Charitha Karanam Ramapathy, MD, Yousif Elmofti, MD, FACG UAB Montgomery, Montgomery, AL Introduction: Zollinger-Ellison syndrome (ZES) is an uncommon condition characterized by an overproduction of stomach acid, leading to severe ulcers in the stomach and duodenum. This excess acid is caused by gastrinomas—tumors that secrete the hormone gastrin. Around 25% of these tumors originate in the pancreas and are classified as pancreatic neuroendocrine tumors (PNETs). PNETs are relatively rare tumors arising from the hormone-producing cells of the pancreas. While they are often benign with a favorable outlook, in rare cases they can become metastatic and carry a high risk of mortality. Poor prognosis is associated with higher tumor grade, lymph node and liver metastasis, and larger tumor size.
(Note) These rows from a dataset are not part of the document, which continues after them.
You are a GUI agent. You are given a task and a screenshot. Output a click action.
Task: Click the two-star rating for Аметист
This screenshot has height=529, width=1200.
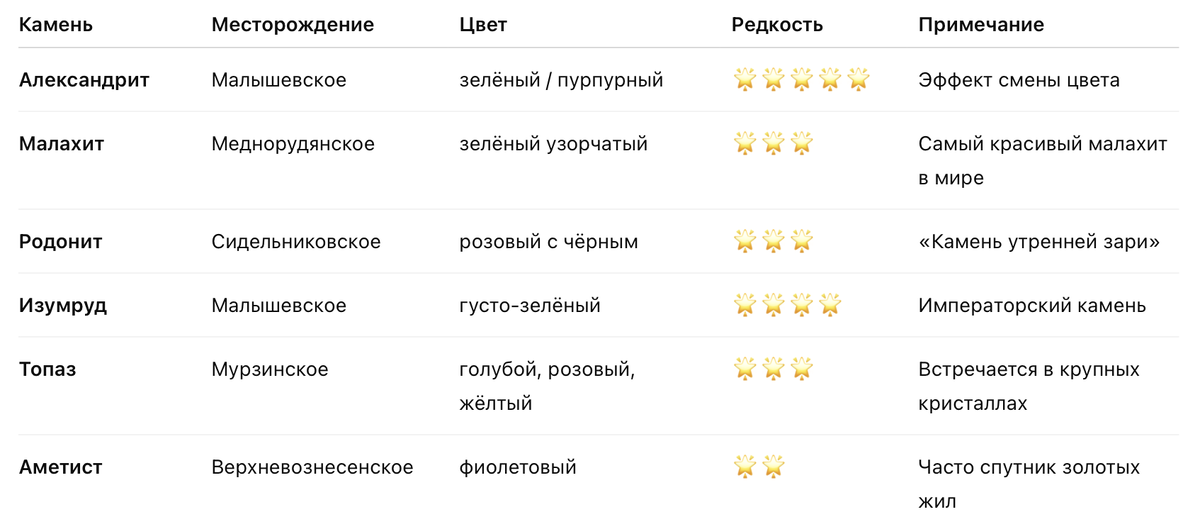tap(760, 467)
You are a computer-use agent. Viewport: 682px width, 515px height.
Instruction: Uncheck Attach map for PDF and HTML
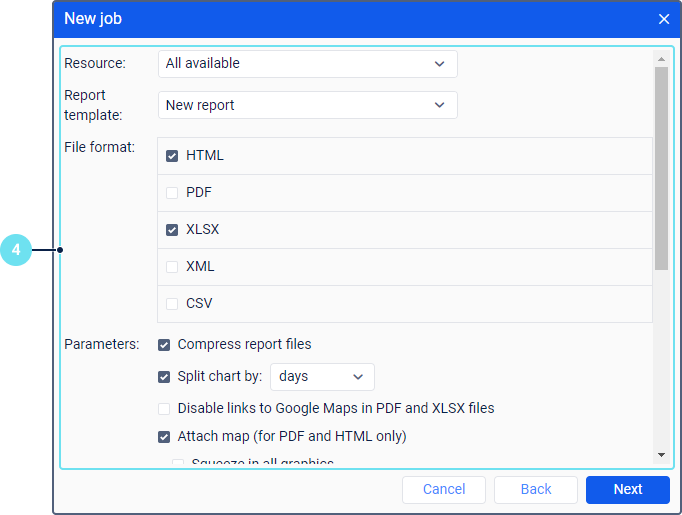pyautogui.click(x=164, y=437)
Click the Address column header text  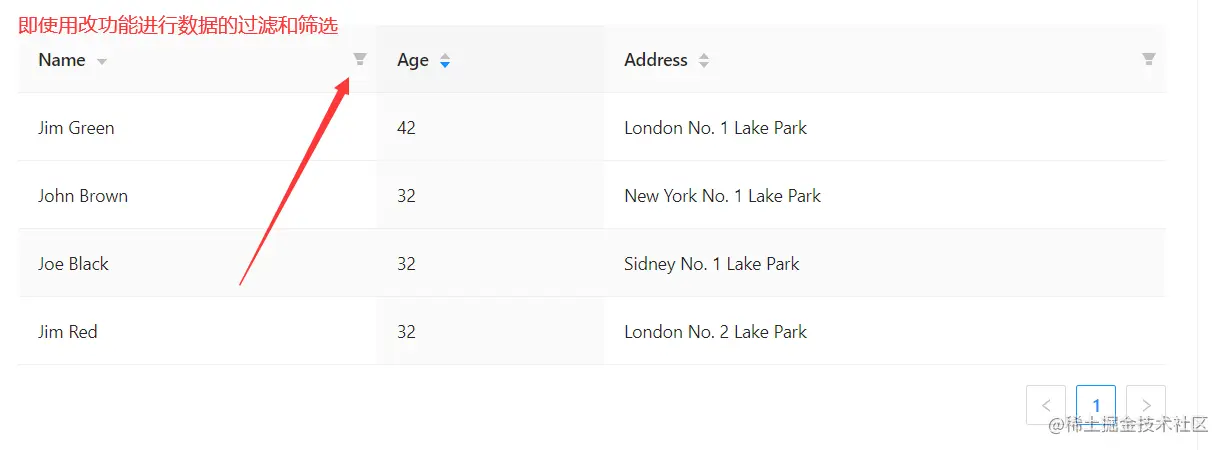point(655,60)
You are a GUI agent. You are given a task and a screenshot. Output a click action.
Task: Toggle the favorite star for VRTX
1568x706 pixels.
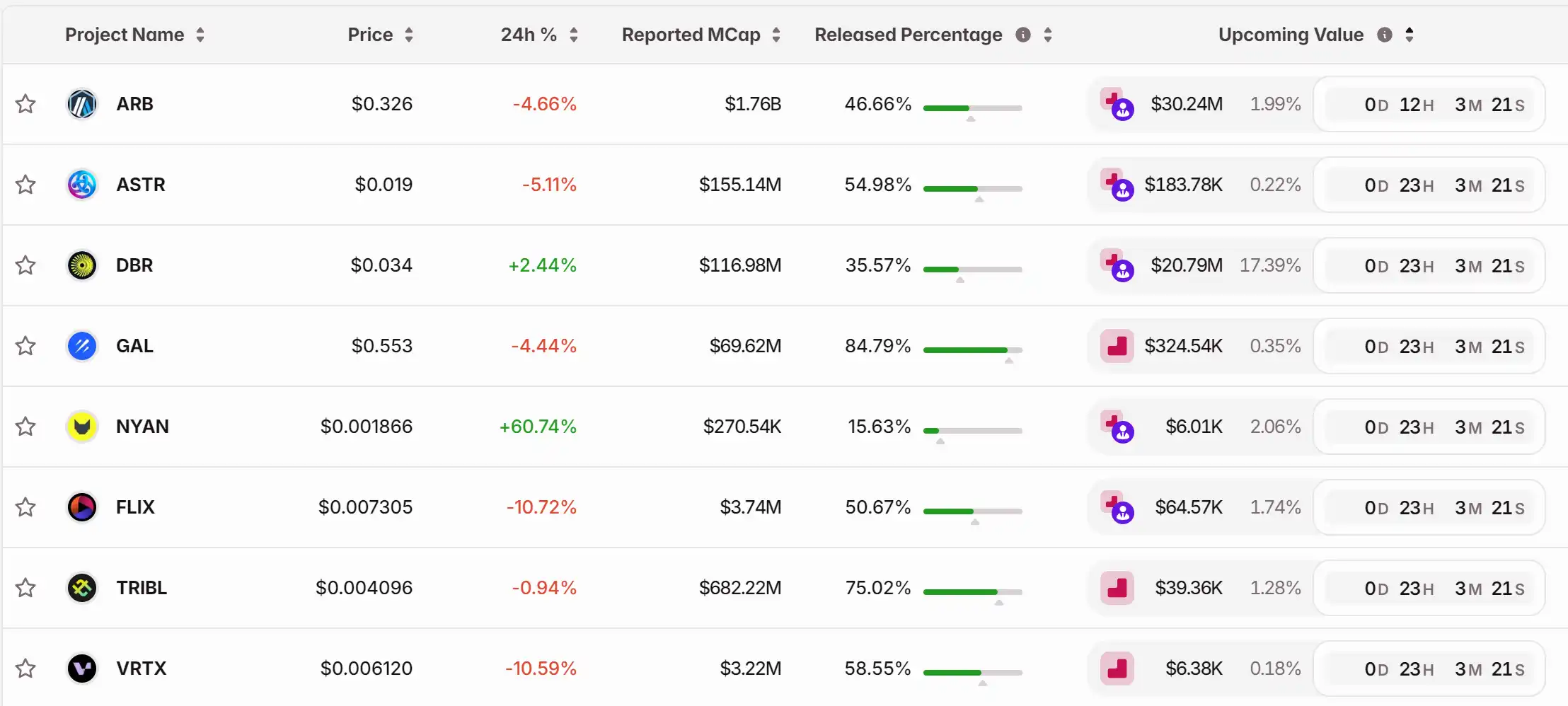click(26, 669)
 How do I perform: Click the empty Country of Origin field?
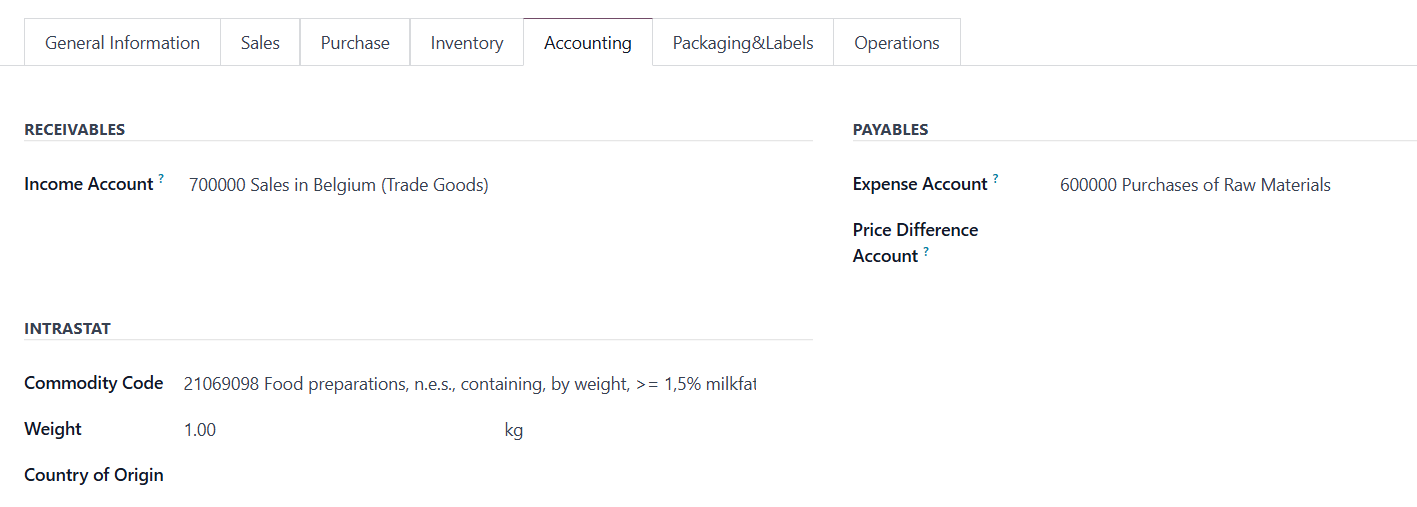[470, 476]
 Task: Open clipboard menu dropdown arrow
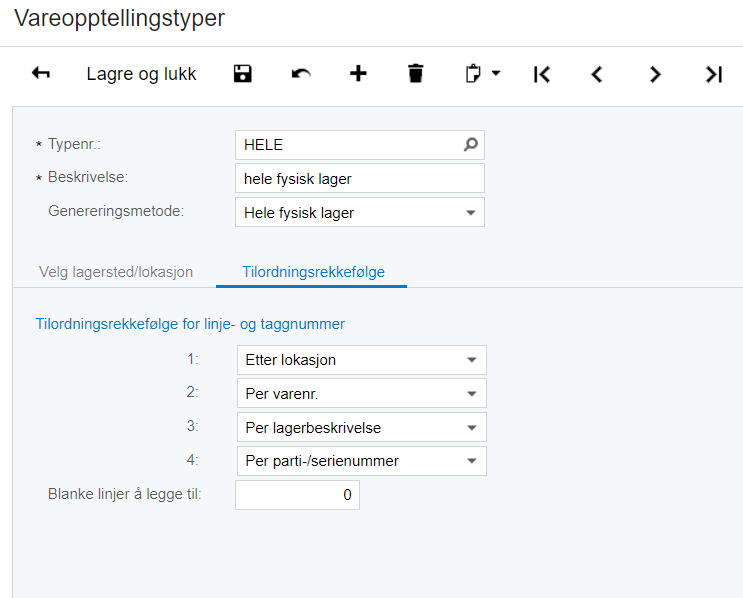(x=496, y=73)
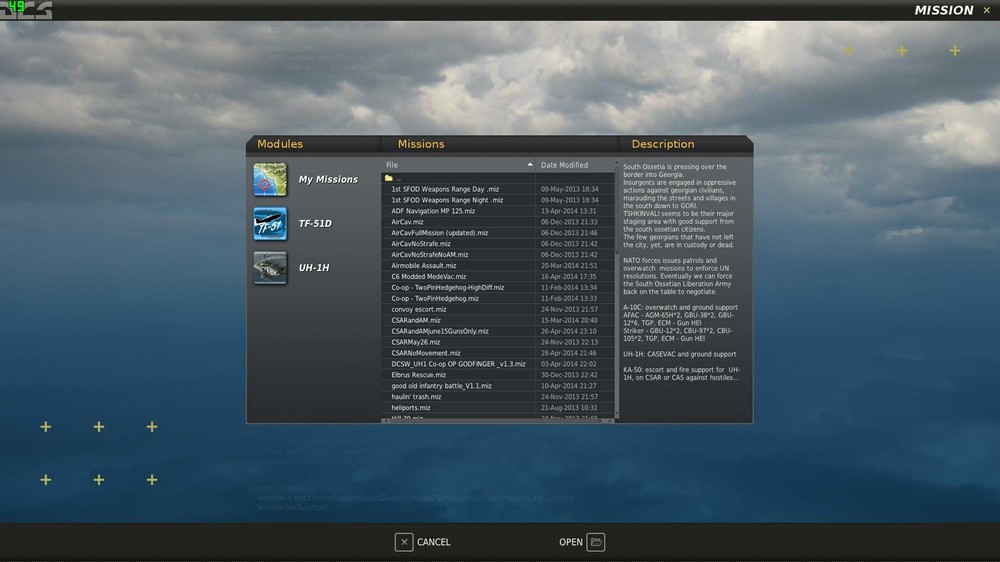Pick the UH-1H helicopter module icon
The image size is (1000, 562).
[x=270, y=268]
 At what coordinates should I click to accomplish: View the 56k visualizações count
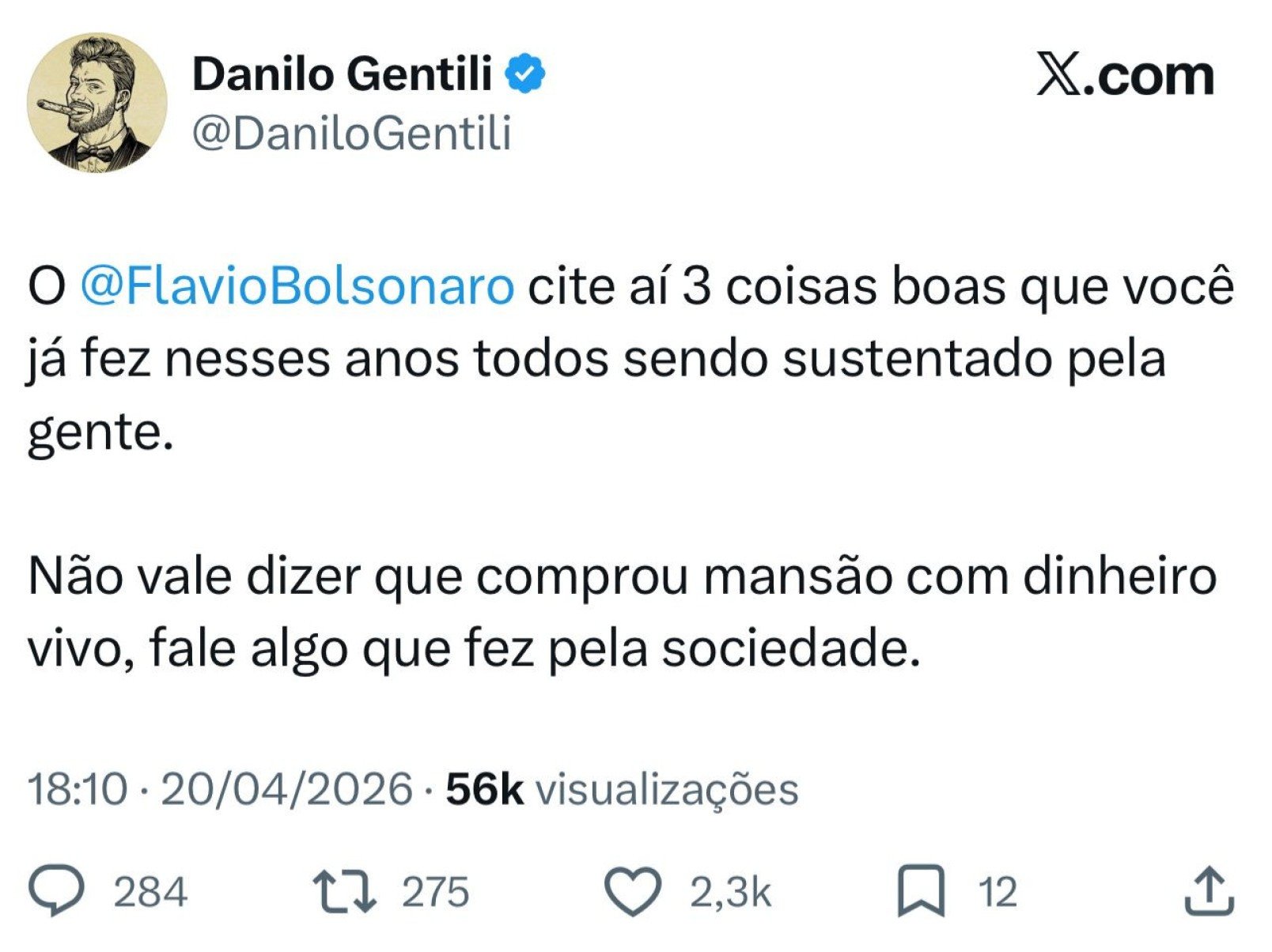(x=622, y=789)
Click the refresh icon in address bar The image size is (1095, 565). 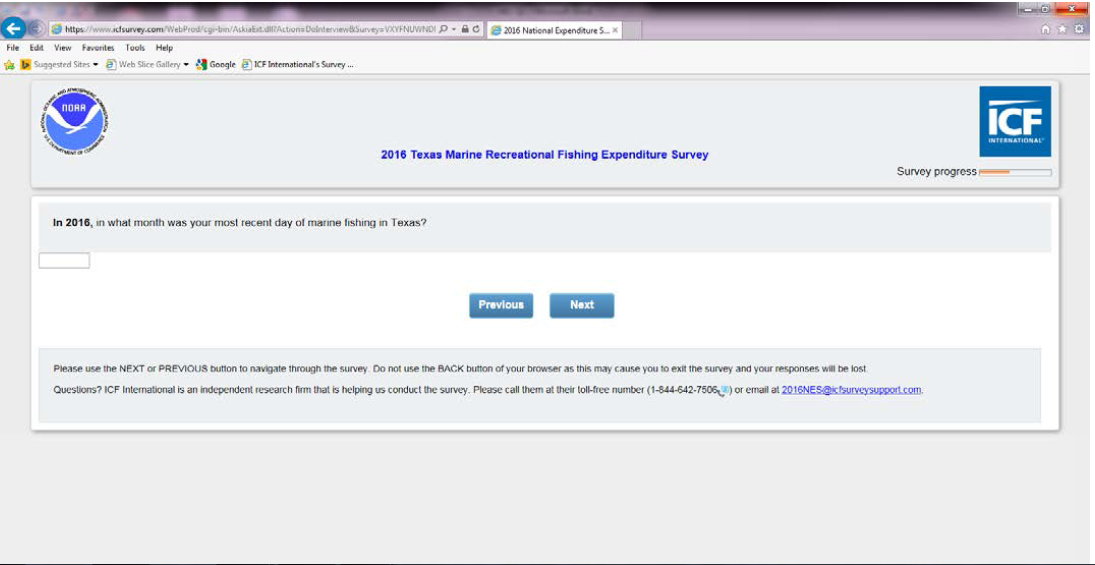click(476, 30)
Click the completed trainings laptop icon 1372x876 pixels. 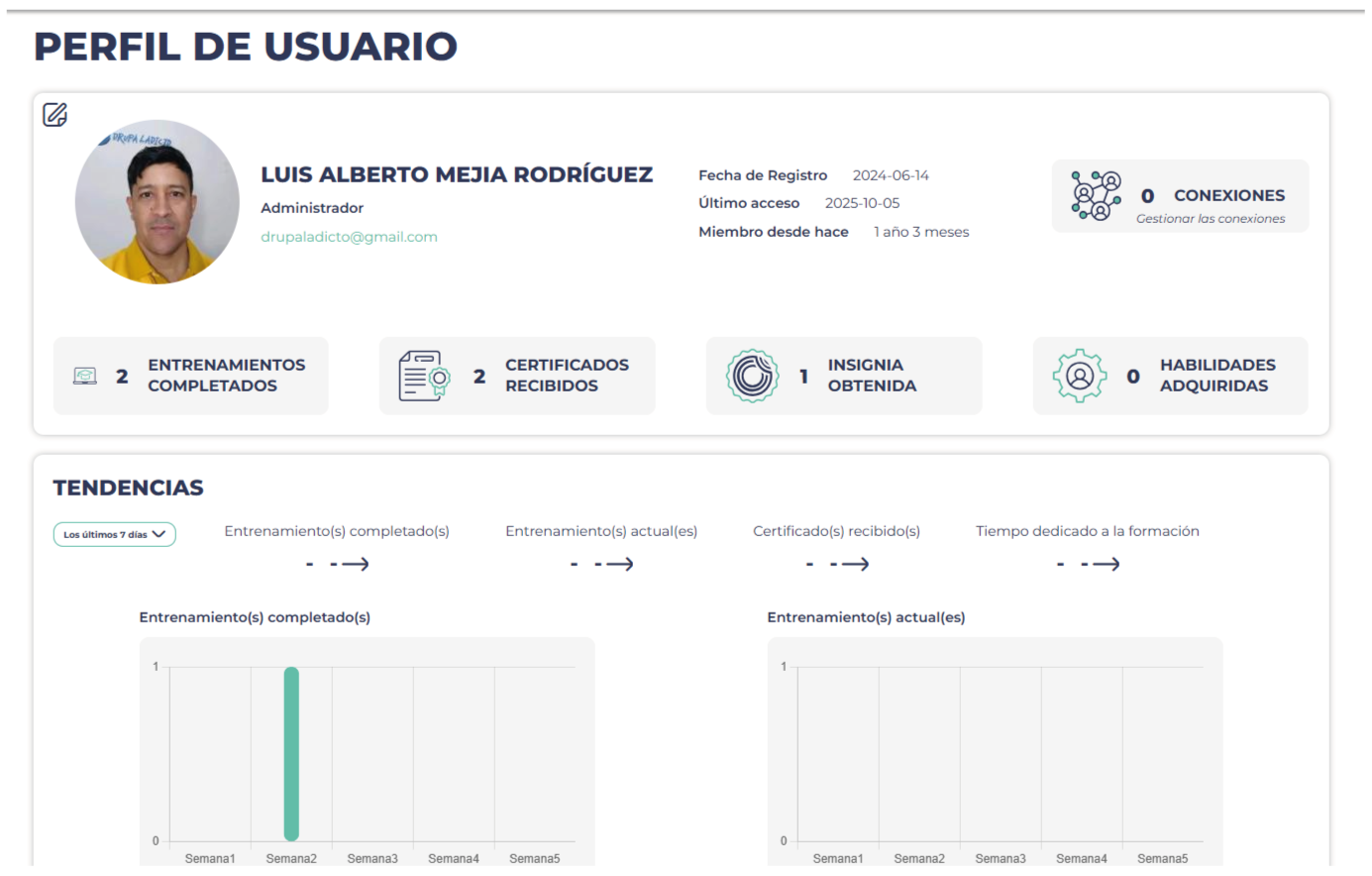85,377
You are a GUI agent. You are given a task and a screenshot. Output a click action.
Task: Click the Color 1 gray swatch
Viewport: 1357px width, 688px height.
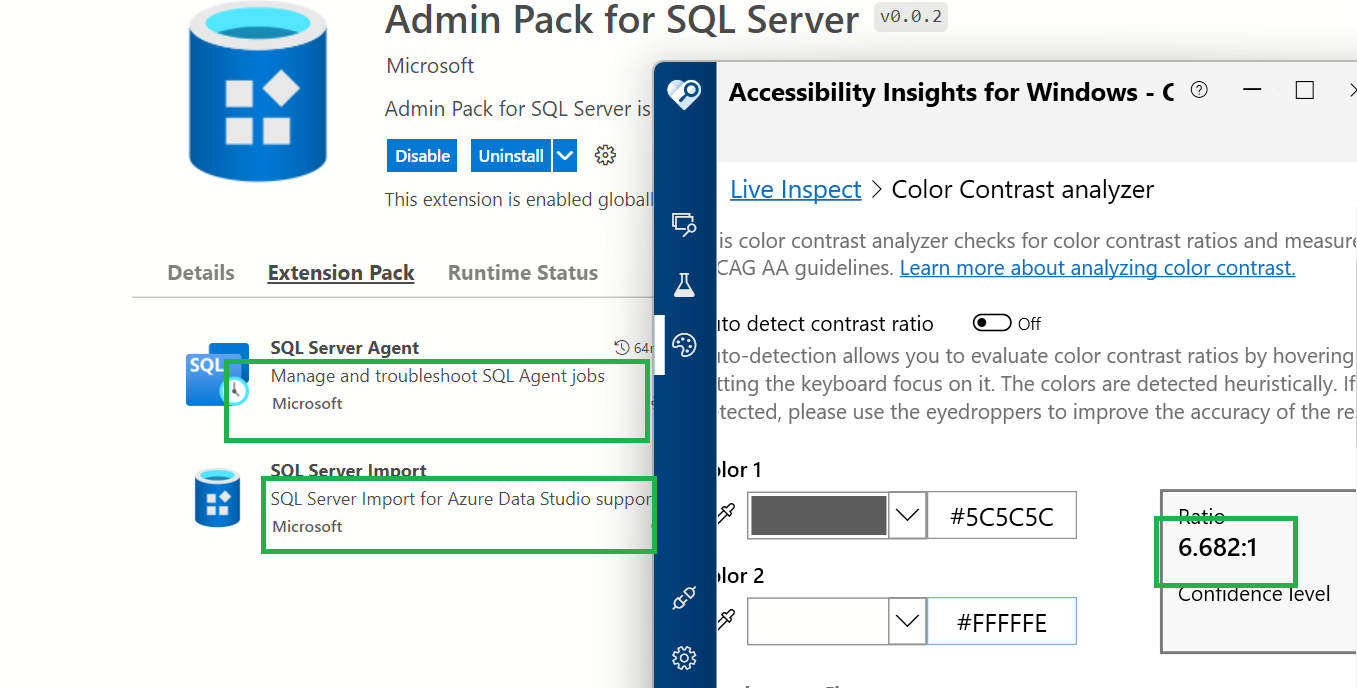817,514
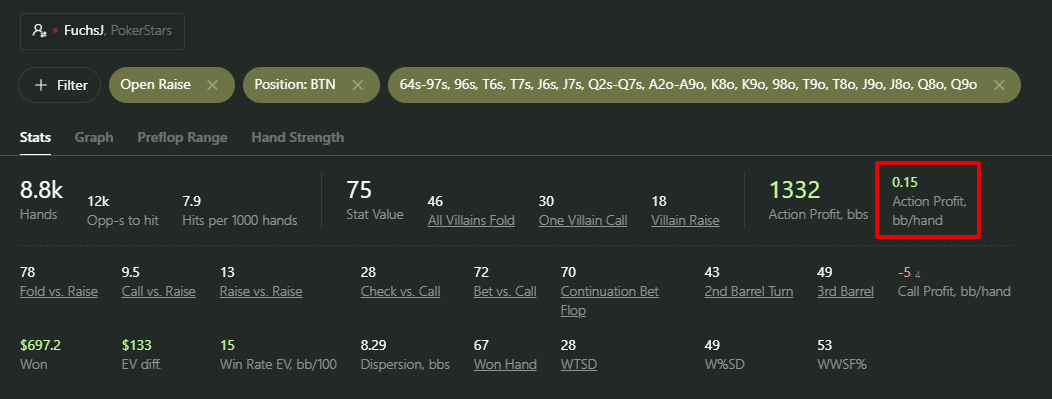Switch to the Preflop Range tab
Image resolution: width=1052 pixels, height=399 pixels.
182,137
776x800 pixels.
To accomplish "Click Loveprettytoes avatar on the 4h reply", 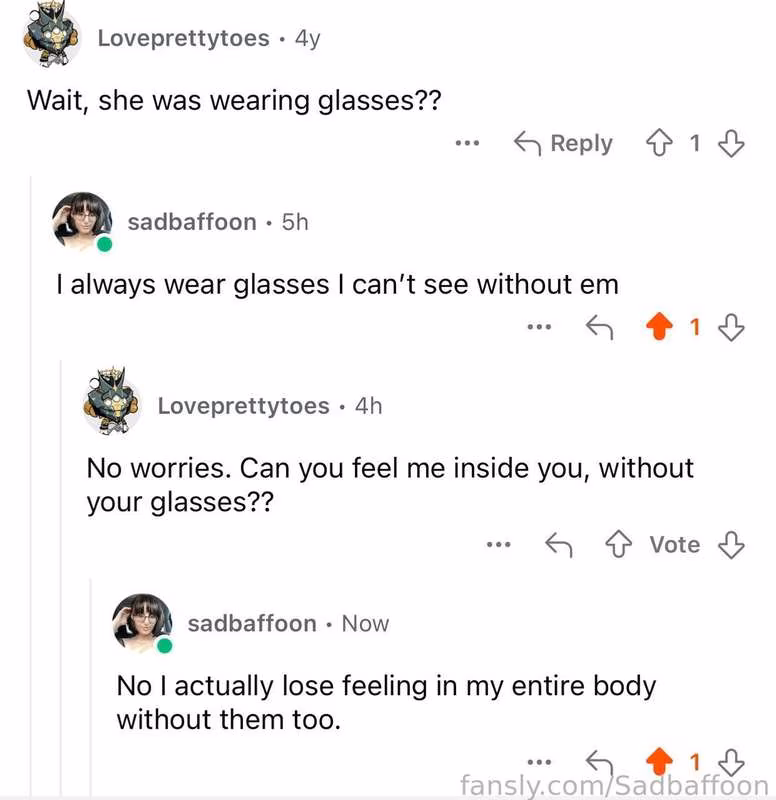I will [x=112, y=404].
Here we present a case of PNET presenting as ZES and liver metastasis.
Case Description/
Methods: A 42-year-old female presented with a year-long history of nausea, vomiting, abdominal pain, and chronic diarrhea, accompanied by a 40 lb weight loss over six months. Workup for Zollinger-Ellison syndrome revealed elevated gastrin (2034 pg/ml) and chromogranin A (1162 ng/ml). MRI showed a 1.5 cm indeterminate lesion in the left hepatic lobe. EGD revealed gastritis and duodenitis; gastric biopsy was H. pylori-negative, and duodenal biopsy showed metaplasia. She was started on PPIs and H2 blockers. PET-CT revealed pancreatic head and multiple liver lesions, consistent with metastatic pancreatic neuroendocrine tumor (PNET) (Figure 1 & 2). Liver biopsy confirmed a well-differentiated grade 2 NET. Despite chemotherapy, disease progressed. She was referred for Lutathera; however, liver lesions were too small for cytoreduction. She later presented in shock with bowel perforation, underwent emergency surgery for ischemic bowel, but unfortunately died despite aggressive intervention. Discussion: Functioning pancreatic neuroendocrine tumors (PNETs) include types such as insulinomas, gastrinomas, VIPomas, and glucagonomas, which are characterized by the excessive secretion of specific hormones. Treatment strategies for unresectable tumors are aimed at controlling tumor growth and symptoms may include somatostatin analogs, non-surgical liver-targeted therapies such as hepatic artery embolization, and systemic therapies targeting the tumor. With recent advances in targeted therapies the options are expanding and emphasizes the importance of early detection.
Figure: Figure 1
Figure: Figure 2
Disclosures: Charitha Karanam Ramapathy indicated no relevant financial relationships. Yousif Elmofti indicated no relevant financial relationships.
Charitha Karanam Ramapathy, MD, Yousif Elmofti, MD, FACG. P3832 - Metastatic Pancreatic Neuroendocrine Tumor with Zollinger-Ellison Syndrome: A Rare and Aggressive Clinical Course, ACG 2025 Annual Scientific Meeting Abstracts. Phoenix, AZ: American College of Gastroenterology.